Ajay K. Nooka, MD, Associate Professor of Hematology and Medical Oncology at Emory School of Medicine, discusses the current treatment landscape for multiple myeloma. 

Multiple myeloma is a rare blood cancer associated with uncontrolled growth of plasma cells. Symptoms of multiple myeloma may include: bone pain (particularly in the chest and spine), frequent infections, weakness or numbness in the legs, fatigue, confusion, excessive thirst, and constipation. While the disease is treatable, relapses are common and some patients are refractory to first line therapies.

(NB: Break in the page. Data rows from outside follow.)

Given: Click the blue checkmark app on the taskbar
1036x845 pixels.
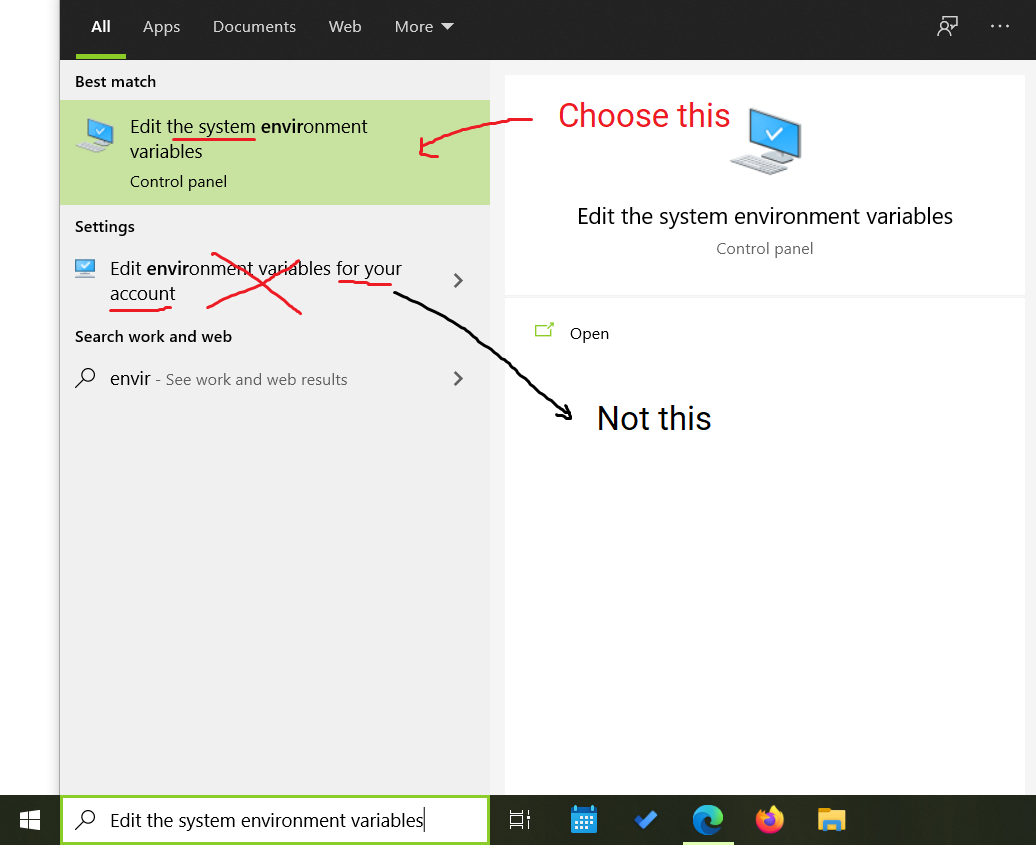Looking at the screenshot, I should (x=645, y=820).
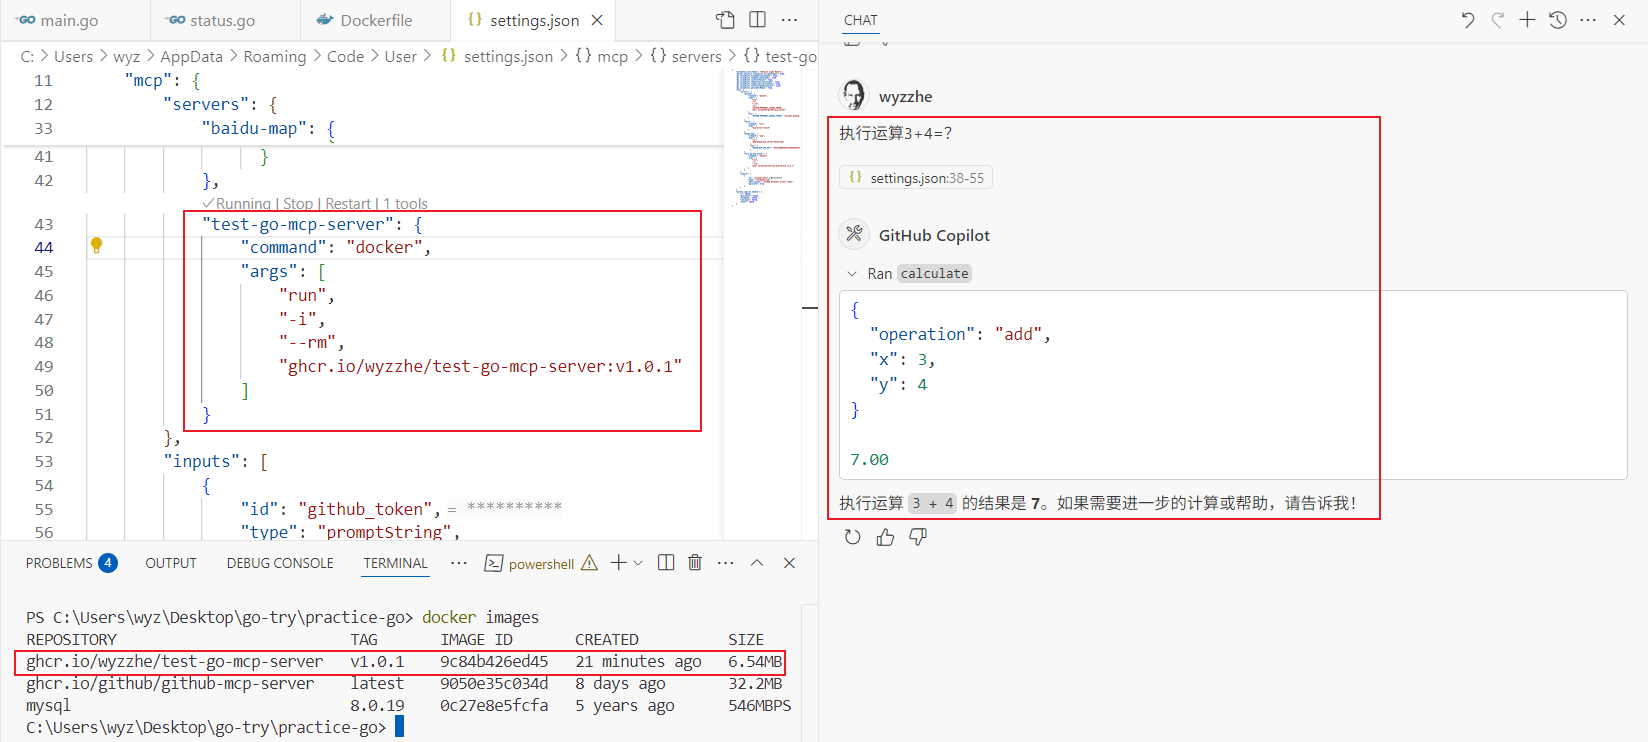Open settings UI from editor title icon
The width and height of the screenshot is (1648, 742).
(x=726, y=20)
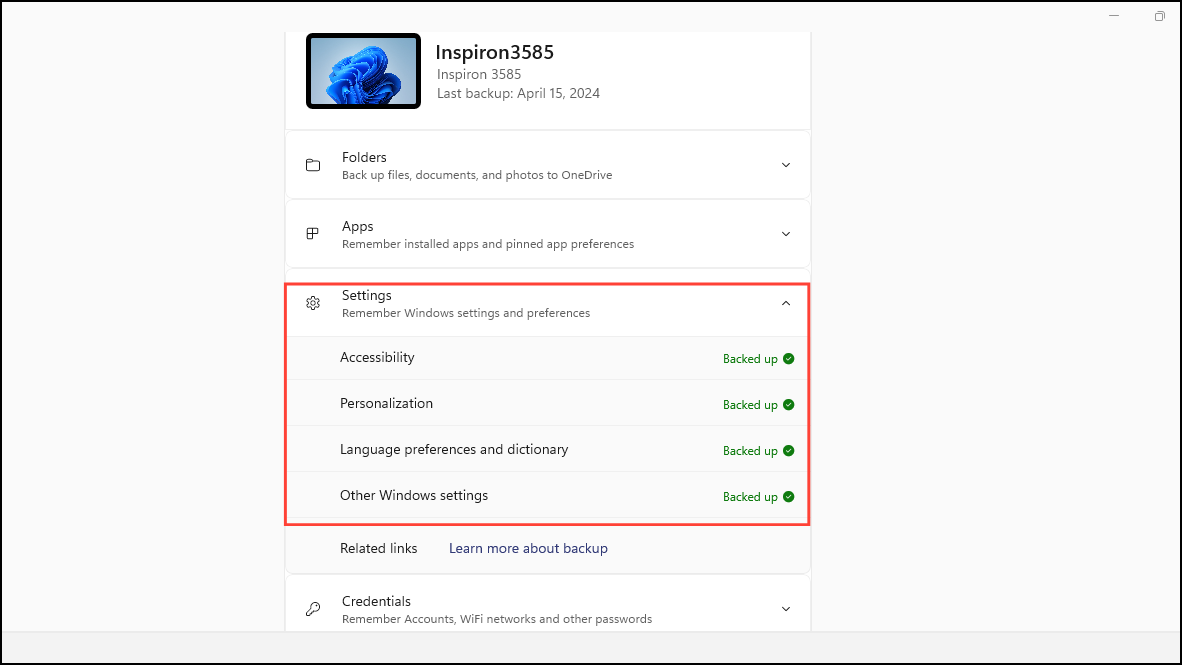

As Dr. Nooka explains, there are 5 major classes of multiple myeloma drugs. The first is the immunomodulatory agents which include thalidomide, lenalidomide, and pomalidomide. The second is the proteasome inhibitors which include bortezomib, carfilzomib, and ixazomib. The third major class is the monoclonal antibodies which include daratumumab, isatuximab, and elotuzumab. The fourth group is the export inhibitors which includes selinexor. The fifth major class is the antibody drug conjugates which includes belantamab. CAR T cell therapy is another class of drugs that is used especially for relapsed and refractory multiple myeloma. According to Dr. Nooka, patients are often initially given drugs in the first three classes of drugs – immunomodulatory agents, proteasome inhibitors, and monoclonal antibodies. However, if these drugs are unsuccessful or a patient becomes refractory to these therapies, there is a lack of consensus about which regimen is best.